Australia's domestic system has long been the engine room of their international success  •  Getty Images

I'm often asked, "Why is Australian cricket so strong?"
There's no definitive answer but it's a reasonable sentiment, especially in Test cricket, where Australia is comfortably in front on wins despite playing over 200 fewer games than England. In ODIs the gap to the major nations is minimal. However, there's a glaring advantage to Australia in the World Cup, where they've won a mammoth six titles with West Indies and India next best on two.
However, in T20 matches Australia trails other major nations, in particular India and Pakistan. In the World Cup, Australia is behind both West Indies and England on two wins and will be looking to improve on their sole tournament victory (2021) in the upcoming event.
Public expectancy is partly behind any Australian superiority. Cricket is by far the most closely followed of Australia's team sports and expectation is heightened during either a World Cup tournament or an Ashes series. In recent years the rivalry with West Indies has plummeted along with their ranking but India's has dramatically increased as they've rapidly improved.
There's a bias in Australia's cricket following. If a series is lost overseas it's quickly forgotten, except in the case of an Ashes series. However, victories at home are loudly celebrated and hence India's two superb series wins in Australia were a devastating blow.
Then there's the system - it's designed to produce good cricketers. The first-class system is no longer as strong as the one West Indies great Sir Garfield Sobers described in the sixties as "the toughest competition in the world outside Test cricket". However, it's still a good one and ranks with India's as best suited to produce long-format cricketers. The theory being, a young player is thrown in the deep end to see if he can swim. If he succeeds, he's elevated until he either hits his ceiling or he reaches the top.
If a young player reaches the top, he has successfully navigated many difficult situations and is therefore well prepared for International level. However, dilution through a severely cluttered international schedule hinders the current system. There's also the problem that young talent is not always recognised or encouraged and older players stay in the professional system longer in order to earn a living.
The old system had an automatic culling process. Many players who weren't going to reach international standard had to retire from first-class cricket by their mid-20s to concentrate on a business career in order to provide for the family.

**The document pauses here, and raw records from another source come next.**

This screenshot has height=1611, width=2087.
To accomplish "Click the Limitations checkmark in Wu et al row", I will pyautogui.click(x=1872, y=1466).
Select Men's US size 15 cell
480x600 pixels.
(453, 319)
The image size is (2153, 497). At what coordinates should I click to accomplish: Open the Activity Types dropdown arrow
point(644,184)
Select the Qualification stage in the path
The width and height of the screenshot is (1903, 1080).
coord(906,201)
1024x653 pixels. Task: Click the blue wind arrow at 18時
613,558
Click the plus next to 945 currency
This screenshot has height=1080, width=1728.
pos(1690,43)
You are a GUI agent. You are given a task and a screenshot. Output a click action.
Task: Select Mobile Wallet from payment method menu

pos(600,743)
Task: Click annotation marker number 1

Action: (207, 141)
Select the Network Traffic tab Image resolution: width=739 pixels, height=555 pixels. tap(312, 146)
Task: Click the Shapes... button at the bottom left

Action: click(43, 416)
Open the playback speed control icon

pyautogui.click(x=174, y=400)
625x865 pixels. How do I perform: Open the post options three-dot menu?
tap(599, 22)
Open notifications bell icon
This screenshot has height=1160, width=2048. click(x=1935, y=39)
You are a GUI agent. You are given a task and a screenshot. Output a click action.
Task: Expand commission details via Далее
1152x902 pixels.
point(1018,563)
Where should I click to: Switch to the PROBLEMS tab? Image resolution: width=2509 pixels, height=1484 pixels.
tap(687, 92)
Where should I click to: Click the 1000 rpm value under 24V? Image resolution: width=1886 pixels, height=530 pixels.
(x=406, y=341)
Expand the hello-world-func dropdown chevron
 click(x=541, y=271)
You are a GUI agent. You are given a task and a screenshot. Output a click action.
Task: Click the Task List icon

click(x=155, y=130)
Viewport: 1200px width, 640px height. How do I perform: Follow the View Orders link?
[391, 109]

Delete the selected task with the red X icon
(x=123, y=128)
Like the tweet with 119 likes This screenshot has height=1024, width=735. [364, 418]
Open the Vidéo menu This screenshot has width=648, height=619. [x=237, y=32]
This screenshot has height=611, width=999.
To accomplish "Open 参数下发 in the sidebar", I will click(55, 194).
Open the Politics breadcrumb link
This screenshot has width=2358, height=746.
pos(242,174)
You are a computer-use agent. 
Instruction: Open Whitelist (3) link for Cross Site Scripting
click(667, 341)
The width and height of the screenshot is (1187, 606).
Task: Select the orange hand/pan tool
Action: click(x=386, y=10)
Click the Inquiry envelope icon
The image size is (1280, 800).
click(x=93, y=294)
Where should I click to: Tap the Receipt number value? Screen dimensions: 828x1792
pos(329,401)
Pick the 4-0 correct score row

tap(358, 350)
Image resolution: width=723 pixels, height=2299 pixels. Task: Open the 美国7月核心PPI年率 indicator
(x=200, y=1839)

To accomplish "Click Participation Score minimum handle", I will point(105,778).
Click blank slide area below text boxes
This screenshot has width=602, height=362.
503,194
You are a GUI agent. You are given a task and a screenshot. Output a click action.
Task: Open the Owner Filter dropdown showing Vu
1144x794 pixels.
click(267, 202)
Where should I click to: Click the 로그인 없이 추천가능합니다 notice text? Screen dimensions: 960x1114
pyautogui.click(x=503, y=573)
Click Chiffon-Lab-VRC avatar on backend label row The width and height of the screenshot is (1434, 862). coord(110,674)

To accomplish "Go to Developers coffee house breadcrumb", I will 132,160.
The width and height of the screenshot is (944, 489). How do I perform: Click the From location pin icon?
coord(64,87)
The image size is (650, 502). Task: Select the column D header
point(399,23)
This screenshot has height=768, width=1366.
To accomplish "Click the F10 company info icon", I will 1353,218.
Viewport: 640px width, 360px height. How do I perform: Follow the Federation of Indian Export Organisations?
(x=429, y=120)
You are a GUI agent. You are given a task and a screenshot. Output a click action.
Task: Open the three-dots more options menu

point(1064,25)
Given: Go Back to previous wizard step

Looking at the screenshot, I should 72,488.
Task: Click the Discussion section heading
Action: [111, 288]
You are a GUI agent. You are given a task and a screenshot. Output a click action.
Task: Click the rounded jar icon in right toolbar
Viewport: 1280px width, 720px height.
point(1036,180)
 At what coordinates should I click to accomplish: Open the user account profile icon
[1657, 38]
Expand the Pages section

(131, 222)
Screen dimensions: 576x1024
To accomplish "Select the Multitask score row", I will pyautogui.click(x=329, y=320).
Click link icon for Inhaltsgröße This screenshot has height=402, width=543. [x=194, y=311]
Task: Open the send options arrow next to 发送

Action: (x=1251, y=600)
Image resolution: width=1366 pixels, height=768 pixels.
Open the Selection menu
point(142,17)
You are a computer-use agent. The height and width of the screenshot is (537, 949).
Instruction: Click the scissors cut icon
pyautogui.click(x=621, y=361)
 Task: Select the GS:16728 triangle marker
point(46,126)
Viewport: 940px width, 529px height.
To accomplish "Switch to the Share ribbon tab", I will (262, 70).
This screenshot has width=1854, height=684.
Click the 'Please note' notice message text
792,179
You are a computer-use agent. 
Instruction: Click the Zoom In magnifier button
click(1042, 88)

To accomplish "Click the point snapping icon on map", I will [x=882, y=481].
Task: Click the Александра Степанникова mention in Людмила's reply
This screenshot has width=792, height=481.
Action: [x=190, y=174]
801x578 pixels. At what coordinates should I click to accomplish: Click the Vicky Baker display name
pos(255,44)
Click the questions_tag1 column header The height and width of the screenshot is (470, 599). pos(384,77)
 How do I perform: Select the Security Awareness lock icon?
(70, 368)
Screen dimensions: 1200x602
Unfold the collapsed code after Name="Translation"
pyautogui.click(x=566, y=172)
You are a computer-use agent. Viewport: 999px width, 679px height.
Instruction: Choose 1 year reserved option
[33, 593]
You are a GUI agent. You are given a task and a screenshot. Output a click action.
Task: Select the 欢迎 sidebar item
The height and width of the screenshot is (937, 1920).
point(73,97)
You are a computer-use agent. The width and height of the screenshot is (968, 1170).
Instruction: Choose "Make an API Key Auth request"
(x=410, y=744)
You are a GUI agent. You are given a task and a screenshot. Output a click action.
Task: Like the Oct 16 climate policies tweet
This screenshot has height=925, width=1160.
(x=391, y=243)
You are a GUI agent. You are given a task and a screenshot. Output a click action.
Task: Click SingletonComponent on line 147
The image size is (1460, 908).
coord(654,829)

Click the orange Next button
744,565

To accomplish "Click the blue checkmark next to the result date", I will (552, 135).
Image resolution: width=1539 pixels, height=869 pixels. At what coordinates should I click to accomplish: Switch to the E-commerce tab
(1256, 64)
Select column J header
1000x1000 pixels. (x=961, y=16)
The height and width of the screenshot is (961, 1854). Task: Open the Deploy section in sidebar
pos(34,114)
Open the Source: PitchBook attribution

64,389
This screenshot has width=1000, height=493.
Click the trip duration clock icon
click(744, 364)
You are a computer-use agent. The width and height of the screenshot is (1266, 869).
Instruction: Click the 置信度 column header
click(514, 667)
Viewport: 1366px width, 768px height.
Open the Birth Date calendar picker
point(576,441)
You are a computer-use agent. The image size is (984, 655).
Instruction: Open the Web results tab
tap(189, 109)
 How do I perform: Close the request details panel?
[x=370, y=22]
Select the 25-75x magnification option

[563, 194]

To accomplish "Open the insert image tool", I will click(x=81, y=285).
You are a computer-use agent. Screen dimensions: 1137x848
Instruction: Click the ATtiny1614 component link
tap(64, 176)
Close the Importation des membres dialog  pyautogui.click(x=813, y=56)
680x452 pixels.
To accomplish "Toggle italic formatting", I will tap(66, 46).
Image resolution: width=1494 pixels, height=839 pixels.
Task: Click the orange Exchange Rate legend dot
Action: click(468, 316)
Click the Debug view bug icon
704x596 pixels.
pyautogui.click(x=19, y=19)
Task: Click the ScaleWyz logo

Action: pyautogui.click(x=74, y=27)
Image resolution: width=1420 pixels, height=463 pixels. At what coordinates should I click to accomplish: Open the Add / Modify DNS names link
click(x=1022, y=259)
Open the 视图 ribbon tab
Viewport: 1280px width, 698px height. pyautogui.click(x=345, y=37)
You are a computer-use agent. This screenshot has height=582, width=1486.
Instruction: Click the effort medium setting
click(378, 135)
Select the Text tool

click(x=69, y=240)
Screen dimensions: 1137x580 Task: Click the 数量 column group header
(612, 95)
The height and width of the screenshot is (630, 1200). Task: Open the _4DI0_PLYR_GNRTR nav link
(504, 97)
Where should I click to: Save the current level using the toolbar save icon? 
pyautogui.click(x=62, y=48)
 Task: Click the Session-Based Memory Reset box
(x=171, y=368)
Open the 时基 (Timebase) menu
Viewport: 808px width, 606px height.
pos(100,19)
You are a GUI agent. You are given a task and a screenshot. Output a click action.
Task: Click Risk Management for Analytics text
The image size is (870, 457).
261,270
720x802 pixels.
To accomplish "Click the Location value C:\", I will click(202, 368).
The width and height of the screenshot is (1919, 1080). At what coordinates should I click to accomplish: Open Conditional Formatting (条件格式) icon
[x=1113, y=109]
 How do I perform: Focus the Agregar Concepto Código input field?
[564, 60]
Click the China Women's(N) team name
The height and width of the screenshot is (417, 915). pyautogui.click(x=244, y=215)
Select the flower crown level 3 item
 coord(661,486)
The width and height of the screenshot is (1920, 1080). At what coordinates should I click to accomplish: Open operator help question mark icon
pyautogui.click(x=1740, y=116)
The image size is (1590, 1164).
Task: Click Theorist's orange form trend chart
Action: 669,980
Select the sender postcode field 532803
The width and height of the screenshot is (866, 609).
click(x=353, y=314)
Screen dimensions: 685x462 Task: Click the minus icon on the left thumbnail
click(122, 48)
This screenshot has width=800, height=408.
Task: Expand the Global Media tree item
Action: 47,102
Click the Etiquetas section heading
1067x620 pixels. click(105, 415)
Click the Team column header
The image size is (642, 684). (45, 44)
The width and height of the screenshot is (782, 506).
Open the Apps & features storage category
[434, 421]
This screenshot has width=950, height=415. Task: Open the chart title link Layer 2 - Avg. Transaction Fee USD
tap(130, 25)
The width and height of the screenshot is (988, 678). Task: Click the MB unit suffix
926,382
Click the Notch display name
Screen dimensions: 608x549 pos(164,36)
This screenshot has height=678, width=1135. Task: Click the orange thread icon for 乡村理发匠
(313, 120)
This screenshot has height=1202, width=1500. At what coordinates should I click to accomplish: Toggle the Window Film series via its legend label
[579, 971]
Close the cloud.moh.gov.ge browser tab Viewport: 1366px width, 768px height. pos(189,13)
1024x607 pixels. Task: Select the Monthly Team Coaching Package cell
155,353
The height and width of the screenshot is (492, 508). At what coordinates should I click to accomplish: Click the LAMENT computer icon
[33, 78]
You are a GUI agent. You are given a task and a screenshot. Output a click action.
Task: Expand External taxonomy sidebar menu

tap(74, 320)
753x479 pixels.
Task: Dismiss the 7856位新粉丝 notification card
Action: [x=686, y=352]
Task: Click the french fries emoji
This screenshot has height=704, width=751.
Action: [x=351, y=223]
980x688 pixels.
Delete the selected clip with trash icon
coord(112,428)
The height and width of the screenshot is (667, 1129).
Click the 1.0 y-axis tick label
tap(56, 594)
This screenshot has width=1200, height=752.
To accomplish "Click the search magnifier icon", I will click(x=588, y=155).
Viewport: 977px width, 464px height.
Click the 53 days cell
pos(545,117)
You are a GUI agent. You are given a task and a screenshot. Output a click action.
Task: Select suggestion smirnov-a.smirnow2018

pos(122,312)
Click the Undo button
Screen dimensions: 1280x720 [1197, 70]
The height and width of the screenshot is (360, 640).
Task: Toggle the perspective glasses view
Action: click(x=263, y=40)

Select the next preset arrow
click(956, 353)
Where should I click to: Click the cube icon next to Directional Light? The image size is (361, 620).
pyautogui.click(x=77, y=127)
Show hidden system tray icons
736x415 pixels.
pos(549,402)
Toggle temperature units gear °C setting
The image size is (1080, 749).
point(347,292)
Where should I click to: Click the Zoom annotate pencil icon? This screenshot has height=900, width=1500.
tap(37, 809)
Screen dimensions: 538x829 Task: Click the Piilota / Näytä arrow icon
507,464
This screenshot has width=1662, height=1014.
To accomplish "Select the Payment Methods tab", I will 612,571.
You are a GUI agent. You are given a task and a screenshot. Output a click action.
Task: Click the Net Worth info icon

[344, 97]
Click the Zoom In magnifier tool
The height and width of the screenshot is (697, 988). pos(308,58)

Australia have a history of playing aggressive cricket, which gave them an advantage in Tests and ODIs. However, most teams now play with all-out aggression because that's the T20 standard and so, many advantages are disappearing
Then there's the captaincy advantage. At some point talented Australian cricketers get the opportunity to experience leadership, and talent is thereby recognised. In the first-class arena a player gets to either experience or see captaincy at close quarters, and if he's smart, this is invaluable at International level.
The local media plays its part in this demanding approach and if Australia don't win at home, the team hears about it loud and clear.
It's often overlooked but Australia has a climate advantage that is often taken for granted. Being able to play or practise skills year-round is a privilege that is not always appreciated.
Australia also have a history of playing aggressive cricket, which gave them an advantage in Tests and ODIs. However, most teams now play with all-out aggression because that's the T20 standard and so, many advantages are disappearing.
Then there's the levelling of the playing field in T20s, where the short game is renowned for regular upsets. The T20 format has also swung dramatically towards a power game and this will be a feature in World Cup 2024 if the boundaries are on the short side.
The just completed IPL tournament gives chosen cricketers invaluable exposure to the T20 format and perhaps a slight advantage to India. Nevertheless the T20 World Cup tournament is difficult to win and Australia can't rely on any advantage to help them claim a second title.